──────── Raw data ────────

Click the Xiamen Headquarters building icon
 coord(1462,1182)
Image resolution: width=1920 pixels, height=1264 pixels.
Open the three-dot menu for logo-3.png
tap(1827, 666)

────────

● What is needed:
Repeat every record above precisely.

● Final answer:
Click the Xiamen Headquarters building icon
 coord(1462,1182)
Image resolution: width=1920 pixels, height=1264 pixels.
Open the three-dot menu for logo-3.png
tap(1827, 666)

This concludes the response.